▶ [INSTRUCTIONS TO FOLLOW] Scan the listing below. Copy each line that contains "Mahallesi".
----------
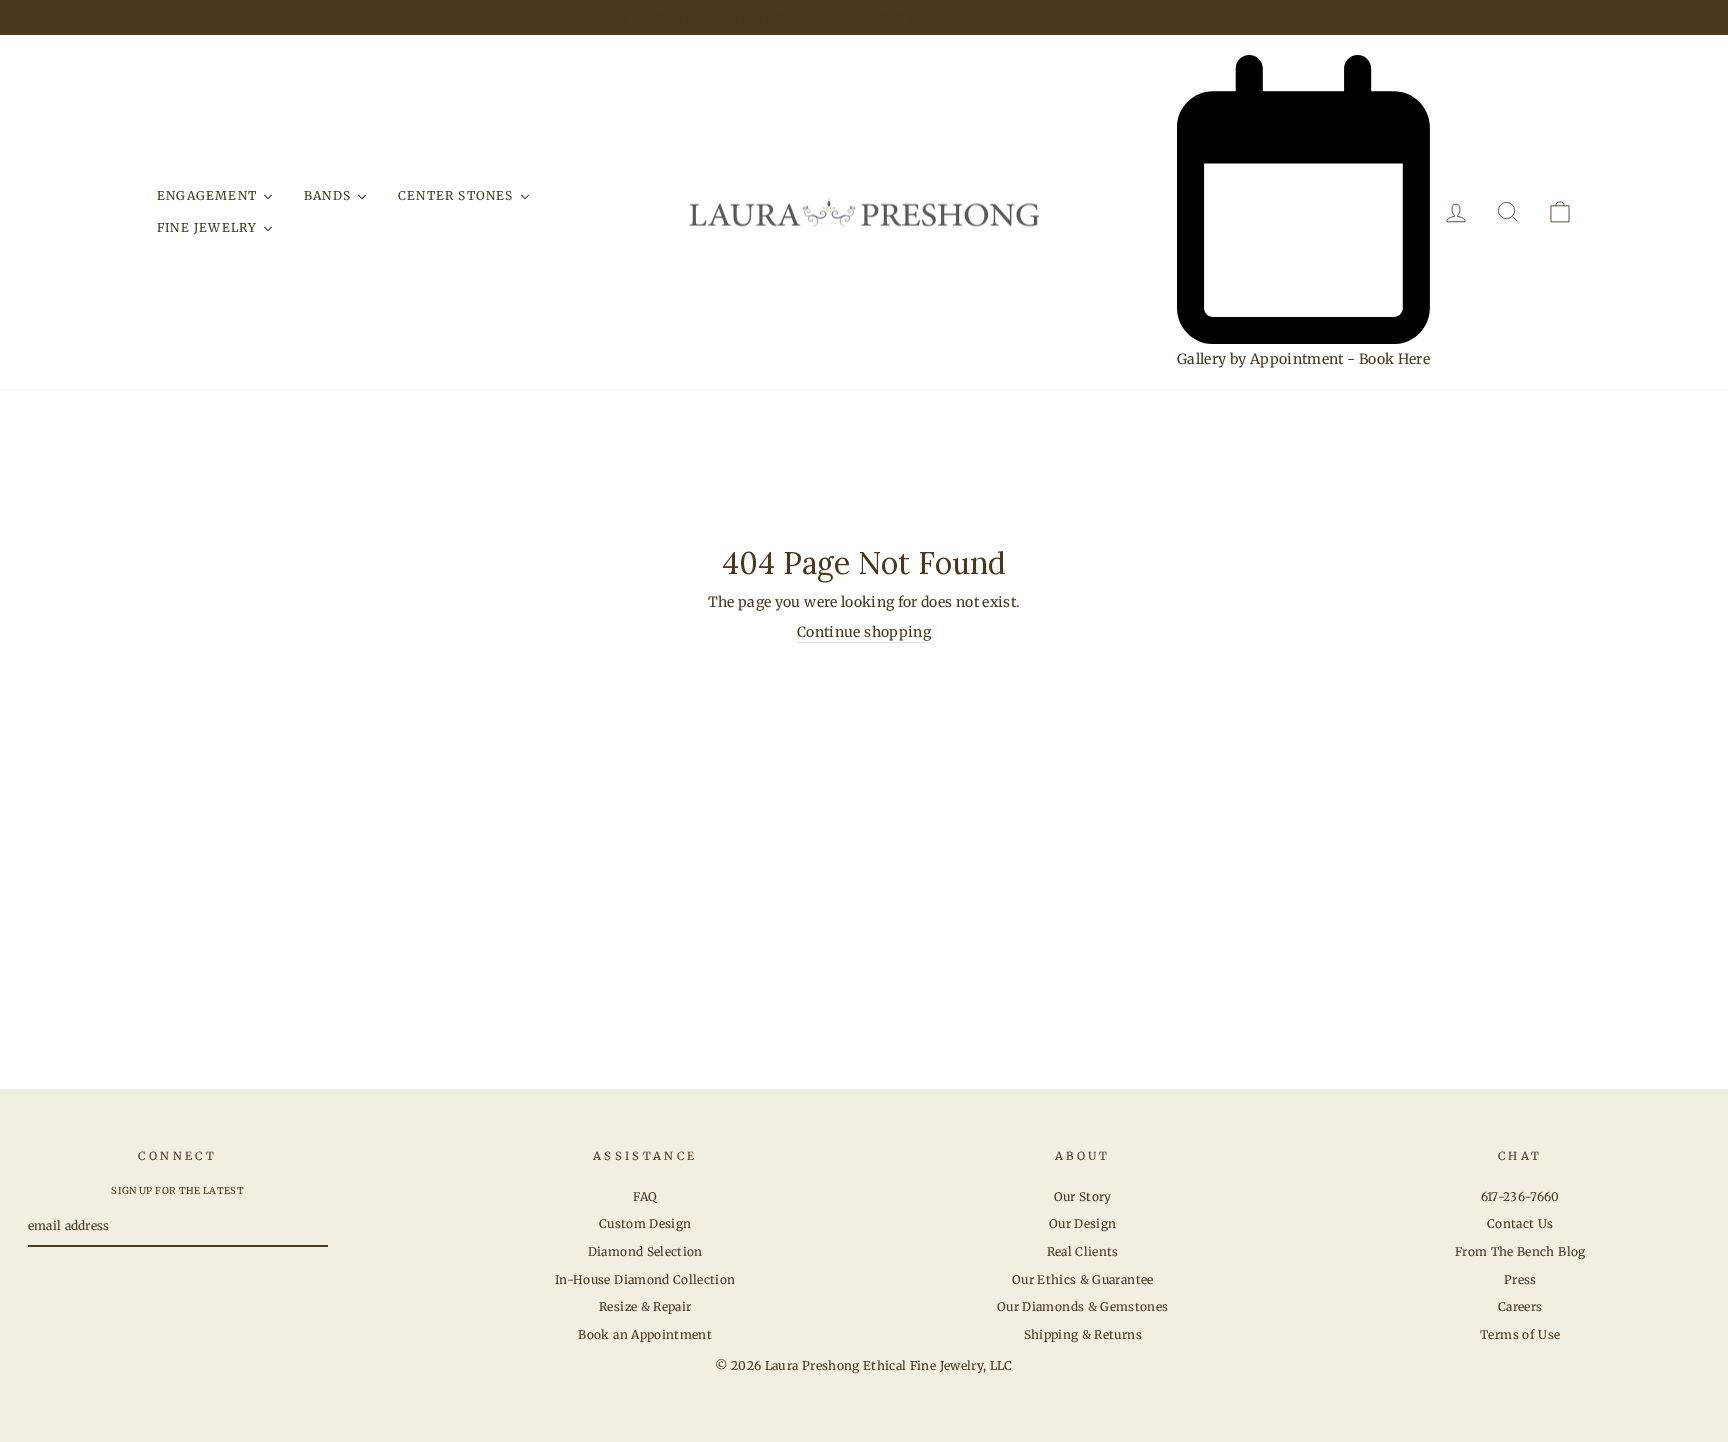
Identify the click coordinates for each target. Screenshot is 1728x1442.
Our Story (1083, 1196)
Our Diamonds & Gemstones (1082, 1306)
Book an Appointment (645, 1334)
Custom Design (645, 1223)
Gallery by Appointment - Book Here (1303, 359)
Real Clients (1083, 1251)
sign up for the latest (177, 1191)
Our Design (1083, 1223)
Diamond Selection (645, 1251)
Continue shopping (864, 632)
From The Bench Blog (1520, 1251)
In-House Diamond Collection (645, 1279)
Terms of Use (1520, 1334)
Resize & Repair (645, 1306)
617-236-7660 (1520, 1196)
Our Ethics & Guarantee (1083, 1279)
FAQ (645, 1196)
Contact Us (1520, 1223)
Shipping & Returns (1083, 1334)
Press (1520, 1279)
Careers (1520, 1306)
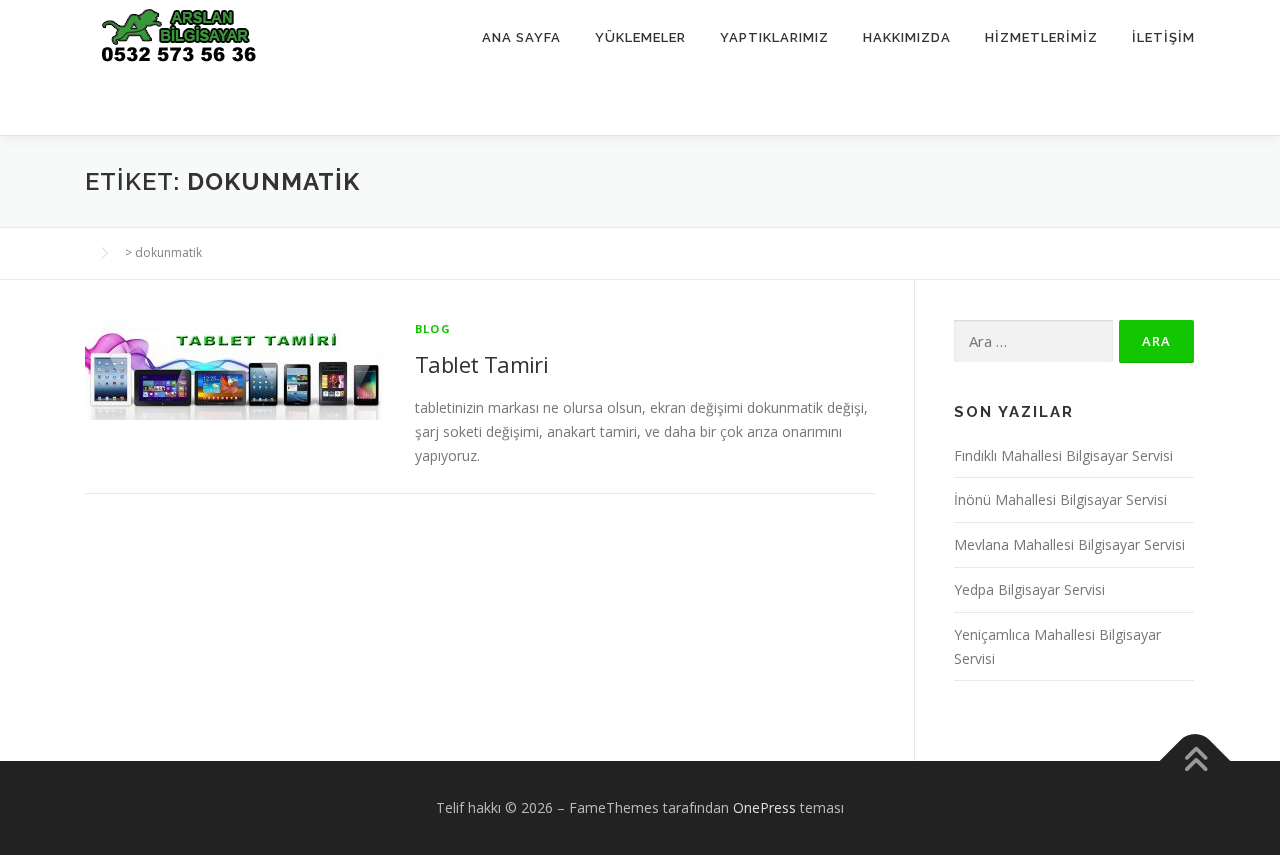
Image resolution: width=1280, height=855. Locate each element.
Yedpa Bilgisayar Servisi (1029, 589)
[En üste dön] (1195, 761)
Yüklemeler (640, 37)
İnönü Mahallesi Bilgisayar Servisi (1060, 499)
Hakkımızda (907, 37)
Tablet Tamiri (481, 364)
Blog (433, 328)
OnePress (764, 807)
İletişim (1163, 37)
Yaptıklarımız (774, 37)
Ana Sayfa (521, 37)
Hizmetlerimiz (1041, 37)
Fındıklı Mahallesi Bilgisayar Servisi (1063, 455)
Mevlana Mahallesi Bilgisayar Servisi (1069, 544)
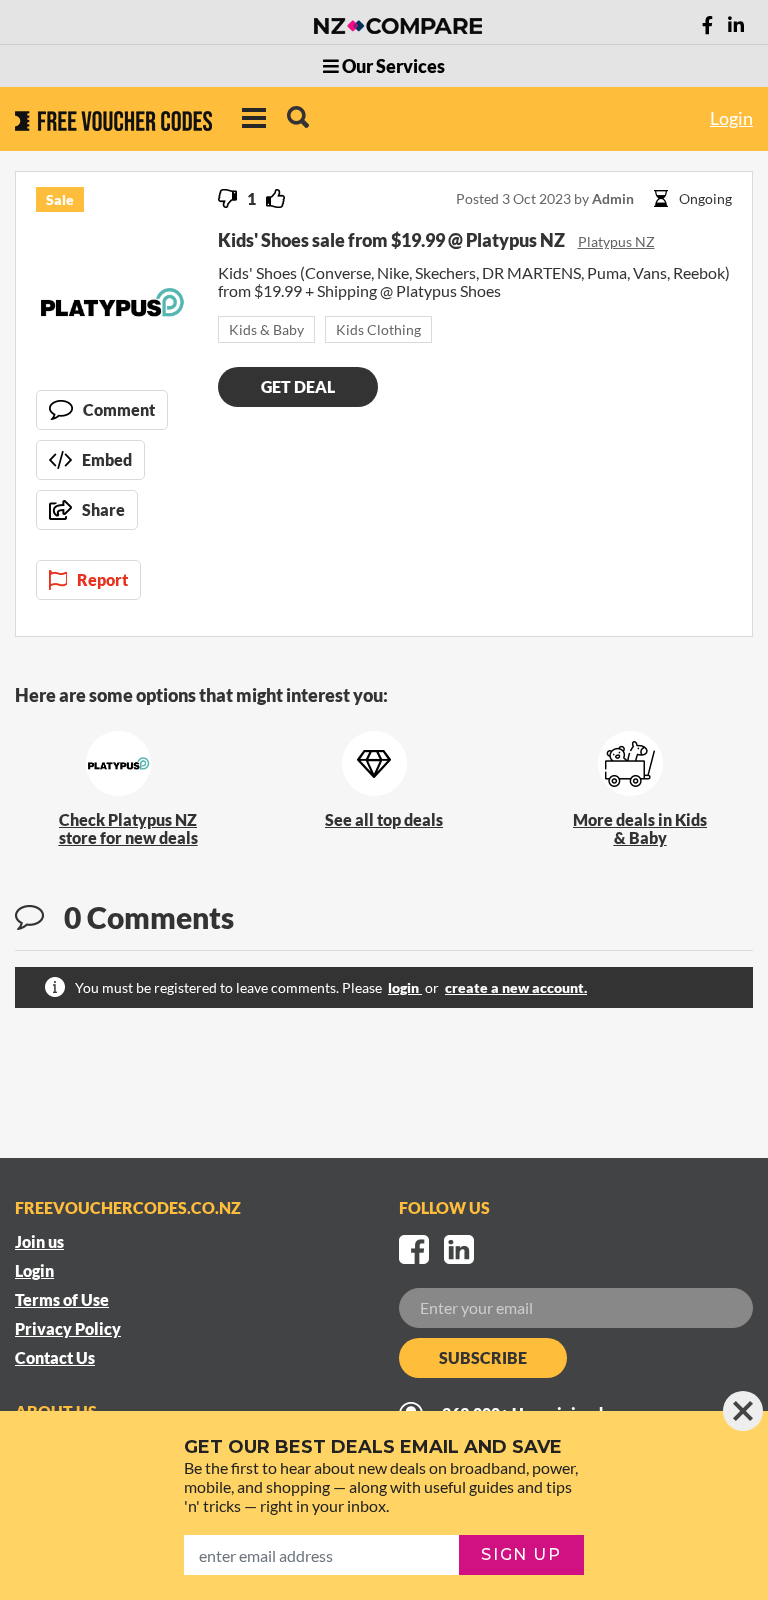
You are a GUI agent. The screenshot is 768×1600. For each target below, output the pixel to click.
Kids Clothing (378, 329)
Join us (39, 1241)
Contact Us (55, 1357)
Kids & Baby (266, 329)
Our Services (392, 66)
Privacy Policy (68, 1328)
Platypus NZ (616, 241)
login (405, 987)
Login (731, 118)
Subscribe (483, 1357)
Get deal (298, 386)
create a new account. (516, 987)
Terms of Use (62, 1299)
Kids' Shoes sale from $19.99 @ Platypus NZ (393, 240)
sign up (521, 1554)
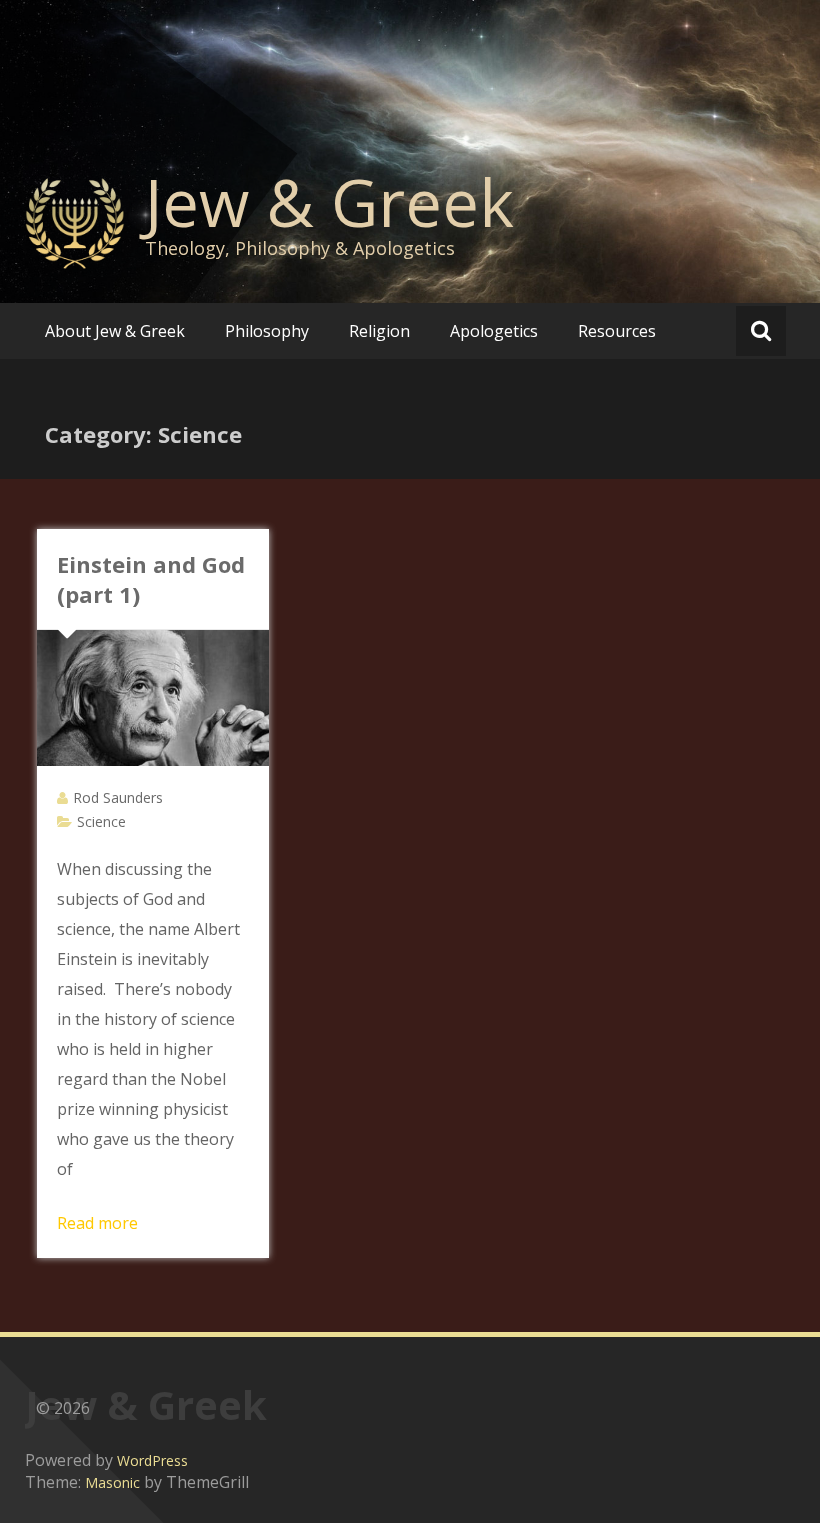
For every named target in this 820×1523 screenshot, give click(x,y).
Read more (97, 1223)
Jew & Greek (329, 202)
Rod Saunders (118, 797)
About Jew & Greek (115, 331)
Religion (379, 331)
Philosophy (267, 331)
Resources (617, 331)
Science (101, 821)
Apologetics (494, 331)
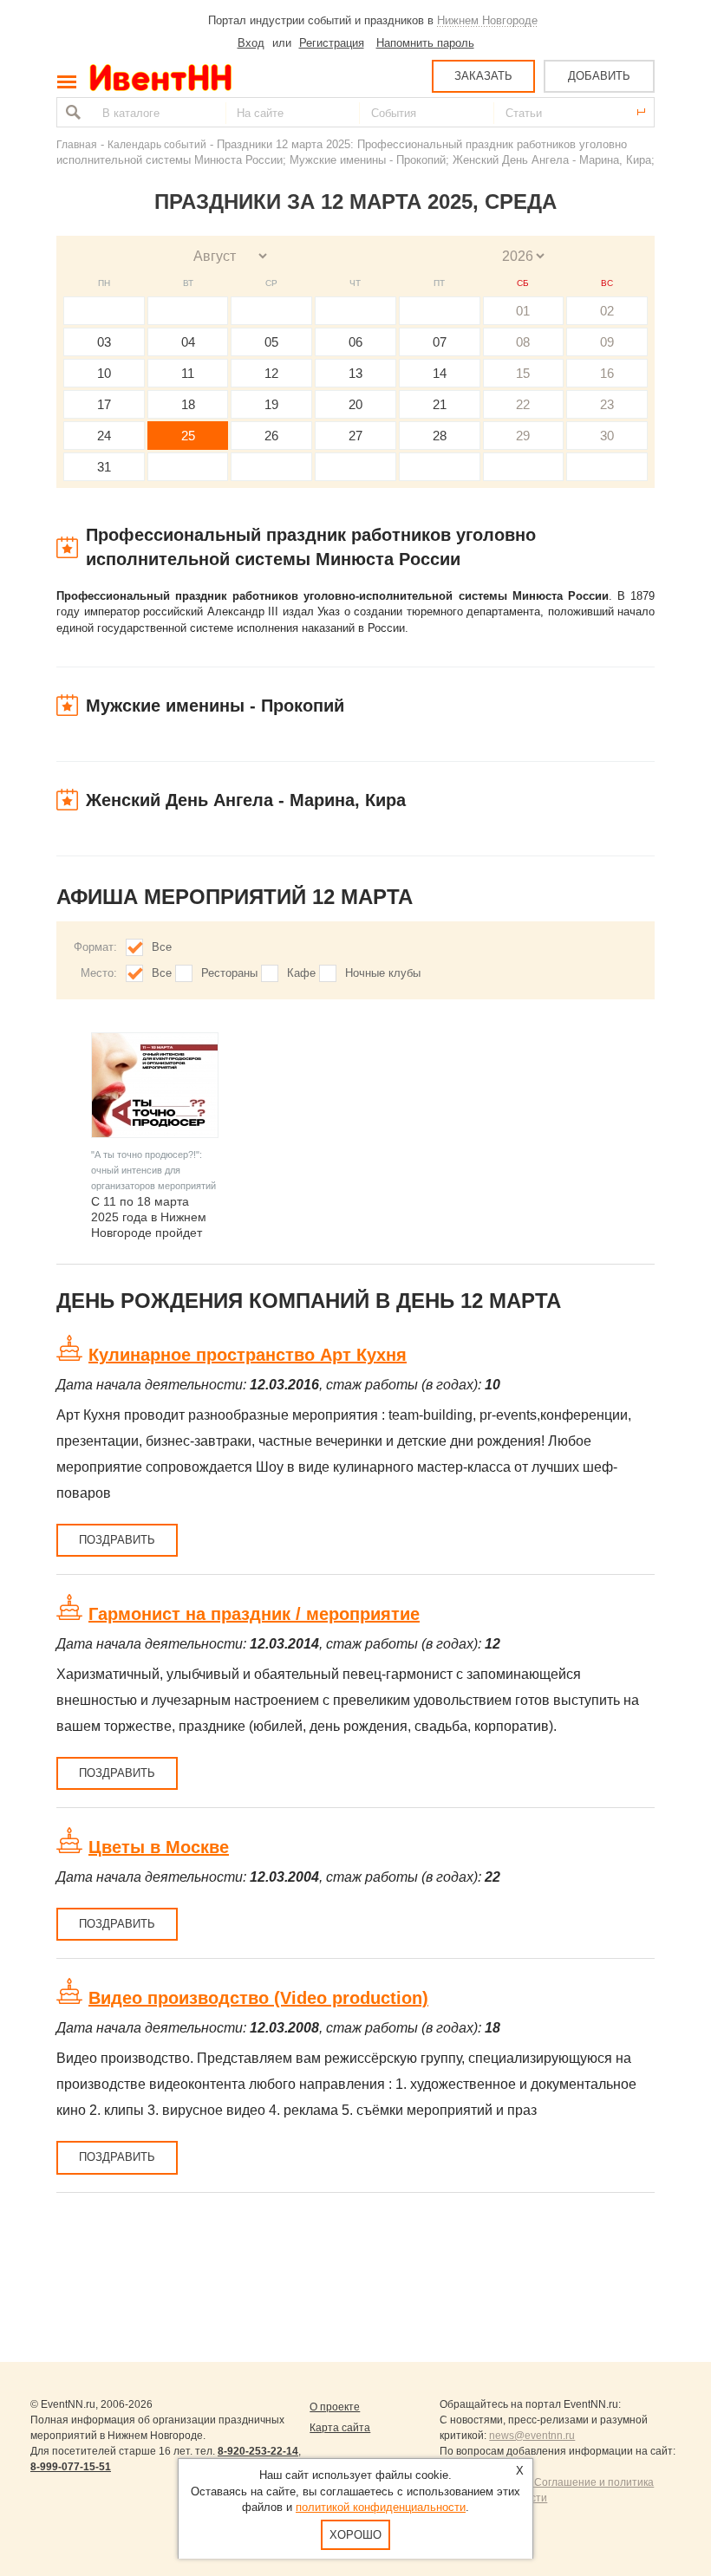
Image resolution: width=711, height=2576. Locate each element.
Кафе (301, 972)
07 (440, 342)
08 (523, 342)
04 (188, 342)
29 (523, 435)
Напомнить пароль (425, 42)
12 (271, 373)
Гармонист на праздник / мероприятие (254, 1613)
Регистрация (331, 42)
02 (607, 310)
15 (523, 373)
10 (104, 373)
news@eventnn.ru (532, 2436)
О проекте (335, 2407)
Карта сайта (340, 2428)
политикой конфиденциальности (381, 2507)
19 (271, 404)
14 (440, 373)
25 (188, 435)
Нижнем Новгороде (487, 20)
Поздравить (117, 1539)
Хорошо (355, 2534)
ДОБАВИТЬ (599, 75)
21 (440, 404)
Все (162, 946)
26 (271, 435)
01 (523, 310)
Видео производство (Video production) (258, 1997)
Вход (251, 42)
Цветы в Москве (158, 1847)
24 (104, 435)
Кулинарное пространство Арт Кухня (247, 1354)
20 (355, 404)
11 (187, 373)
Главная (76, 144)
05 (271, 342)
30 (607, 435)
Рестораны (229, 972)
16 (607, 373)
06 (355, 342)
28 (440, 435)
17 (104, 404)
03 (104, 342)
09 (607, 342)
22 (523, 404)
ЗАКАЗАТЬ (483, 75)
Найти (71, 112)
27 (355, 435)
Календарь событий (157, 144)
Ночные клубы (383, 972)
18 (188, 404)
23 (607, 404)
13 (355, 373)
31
----------
▶ [ANSWER FOR THE TASK]
İnönü Mahallesi Bilgisayar Servisi (1060, 499)
Fındıklı Mahallesi Bilgisayar Servisi (1063, 455)
Mevlana Mahallesi Bilgisayar Servisi (1069, 544)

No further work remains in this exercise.